Bug #35552 Allowing --defaults-extra-file in option file
Submitted: 25 Mar 2008 13:28 Modified: 25 Mar 2008 14:36
Reporter: Geert Vanderkelen Email Updates:
Status: Verified Impact on me:
None 
Category:MySQL Server: Security: Privileges Severity:S4 (Feature request)
Version:5.0 OS:Any
Assigned to: CPU Architecture:Any

[25 Mar 2008 13:28] Geert Vanderkelen
Description:
A bit nitpicking maybe, but currently mysqld_safe starts mysqld with all the options defined under [mysqld] as command line arguments. This is mostly making the `ps` output unreadable. Doing `ps auw` might show options trimmed, and `ps auwww` might show a 10 line output on the terminal (useless in the end).

 

How to repeat:

shell> ps ax
..
29564 ?        S      0:00 /bin/sh ./bin/mysqld_safe --defaults-file=/etc/mysql/my.cnf
29611 ?        S      0:03 /usr/local/mysql-5.1.18-beta-linux-x86_64-glibc23/bin/mysqld --defaults-file=/etc/mysql/my.cnf --basedir=/usr/local/mysql-5.1.18-beta-li
..

Starting mysqld without mysqld_safe makes it look much nicer:
shell> ps ax
..
  534 pts/1    Sl     0:00 ./mysqld --defaults-file=/etc/mysql/my.cnf
..

Suggested fix:

Could change the mysqld_safe or how it starts up the mysqld, so writing your own.

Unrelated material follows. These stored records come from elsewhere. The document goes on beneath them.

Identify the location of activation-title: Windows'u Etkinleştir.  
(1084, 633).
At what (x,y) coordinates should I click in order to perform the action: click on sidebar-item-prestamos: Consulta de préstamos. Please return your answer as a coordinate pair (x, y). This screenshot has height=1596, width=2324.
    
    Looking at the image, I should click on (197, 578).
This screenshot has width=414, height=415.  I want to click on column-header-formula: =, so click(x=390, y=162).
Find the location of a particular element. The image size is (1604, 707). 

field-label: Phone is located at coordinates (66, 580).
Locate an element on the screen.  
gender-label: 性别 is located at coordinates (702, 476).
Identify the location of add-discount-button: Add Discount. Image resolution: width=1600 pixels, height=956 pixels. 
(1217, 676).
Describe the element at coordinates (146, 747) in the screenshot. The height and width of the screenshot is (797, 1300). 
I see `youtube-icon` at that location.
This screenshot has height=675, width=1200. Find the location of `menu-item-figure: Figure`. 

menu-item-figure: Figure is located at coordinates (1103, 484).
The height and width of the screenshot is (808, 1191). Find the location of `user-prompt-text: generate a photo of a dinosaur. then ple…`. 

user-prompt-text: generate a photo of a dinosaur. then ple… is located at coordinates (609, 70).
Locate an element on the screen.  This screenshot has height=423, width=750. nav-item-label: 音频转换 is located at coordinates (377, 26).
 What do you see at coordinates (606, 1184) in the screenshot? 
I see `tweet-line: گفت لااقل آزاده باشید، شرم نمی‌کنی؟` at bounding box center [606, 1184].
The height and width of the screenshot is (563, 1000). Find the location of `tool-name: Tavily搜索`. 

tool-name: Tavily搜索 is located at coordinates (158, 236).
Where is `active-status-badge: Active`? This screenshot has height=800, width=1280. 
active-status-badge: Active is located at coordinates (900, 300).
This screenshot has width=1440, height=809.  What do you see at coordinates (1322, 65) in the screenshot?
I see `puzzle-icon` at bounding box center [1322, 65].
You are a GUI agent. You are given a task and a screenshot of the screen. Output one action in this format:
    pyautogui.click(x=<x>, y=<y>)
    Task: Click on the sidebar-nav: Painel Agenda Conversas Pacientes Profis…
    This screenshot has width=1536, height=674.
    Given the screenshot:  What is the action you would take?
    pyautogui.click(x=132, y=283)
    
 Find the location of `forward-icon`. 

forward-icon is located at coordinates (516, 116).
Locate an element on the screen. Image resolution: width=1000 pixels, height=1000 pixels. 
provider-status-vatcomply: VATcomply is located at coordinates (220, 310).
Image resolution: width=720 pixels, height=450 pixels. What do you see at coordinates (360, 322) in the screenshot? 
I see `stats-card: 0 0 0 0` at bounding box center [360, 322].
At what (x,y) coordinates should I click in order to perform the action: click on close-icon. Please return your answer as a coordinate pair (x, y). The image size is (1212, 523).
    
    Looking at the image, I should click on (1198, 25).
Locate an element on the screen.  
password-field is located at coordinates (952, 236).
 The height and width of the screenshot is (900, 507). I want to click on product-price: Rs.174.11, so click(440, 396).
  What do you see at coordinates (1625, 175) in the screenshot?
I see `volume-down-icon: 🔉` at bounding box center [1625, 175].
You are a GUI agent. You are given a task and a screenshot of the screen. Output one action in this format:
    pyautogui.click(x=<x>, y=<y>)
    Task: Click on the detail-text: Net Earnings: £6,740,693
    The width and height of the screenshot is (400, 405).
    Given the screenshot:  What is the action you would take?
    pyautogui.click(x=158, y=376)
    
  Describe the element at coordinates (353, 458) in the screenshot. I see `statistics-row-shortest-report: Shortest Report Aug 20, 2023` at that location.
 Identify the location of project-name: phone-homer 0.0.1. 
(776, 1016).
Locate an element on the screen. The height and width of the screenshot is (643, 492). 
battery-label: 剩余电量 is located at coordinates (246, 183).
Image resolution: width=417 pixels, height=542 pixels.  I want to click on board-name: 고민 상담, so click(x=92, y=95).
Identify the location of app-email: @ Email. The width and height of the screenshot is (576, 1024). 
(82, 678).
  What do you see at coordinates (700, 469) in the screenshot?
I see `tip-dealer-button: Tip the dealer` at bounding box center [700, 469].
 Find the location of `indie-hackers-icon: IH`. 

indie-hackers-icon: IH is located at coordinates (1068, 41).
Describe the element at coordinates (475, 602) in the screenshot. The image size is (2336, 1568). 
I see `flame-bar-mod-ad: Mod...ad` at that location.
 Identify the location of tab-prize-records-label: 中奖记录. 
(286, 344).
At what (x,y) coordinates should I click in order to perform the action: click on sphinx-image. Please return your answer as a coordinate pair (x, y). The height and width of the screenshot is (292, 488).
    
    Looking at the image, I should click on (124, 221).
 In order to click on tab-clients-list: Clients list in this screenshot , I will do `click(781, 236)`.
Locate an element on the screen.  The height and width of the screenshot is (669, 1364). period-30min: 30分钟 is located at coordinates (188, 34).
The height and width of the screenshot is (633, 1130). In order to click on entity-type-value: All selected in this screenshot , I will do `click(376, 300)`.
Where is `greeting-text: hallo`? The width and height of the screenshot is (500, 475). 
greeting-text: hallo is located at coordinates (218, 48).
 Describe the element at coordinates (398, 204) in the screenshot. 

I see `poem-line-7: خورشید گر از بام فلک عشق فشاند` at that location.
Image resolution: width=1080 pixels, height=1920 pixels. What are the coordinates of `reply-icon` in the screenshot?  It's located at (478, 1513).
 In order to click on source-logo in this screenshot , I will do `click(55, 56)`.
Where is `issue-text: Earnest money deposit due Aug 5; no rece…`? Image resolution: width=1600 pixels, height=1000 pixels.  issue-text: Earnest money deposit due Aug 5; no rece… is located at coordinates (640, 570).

But maybe it's also cool to have --defaults-extra-file option available in the option file?
So, doing for example the following:

[mysqld]
defaults_extra_file = /etc/mysql/real_my.cnf

and mysqld_safe will have to pass only that 1 option to the mysqld process.
!include is not doing the trick btw.